--- DATA IN THIS EXERCISE ---
■ ■ ■ ■

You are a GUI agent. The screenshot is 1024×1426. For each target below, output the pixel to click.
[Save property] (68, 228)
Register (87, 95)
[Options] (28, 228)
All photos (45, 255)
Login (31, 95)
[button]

■ ■ ■ ■

--- EXERCISE AIM ---
Your answer must be the lines from the one with "[Save property] (68, 228)" through the last line of the data, repeated exactly and with nothing else.

--- ANSWER FOR THE TASK ---
[Save property] (68, 228)
Register (87, 95)
[Options] (28, 228)
All photos (45, 255)
Login (31, 95)
[button]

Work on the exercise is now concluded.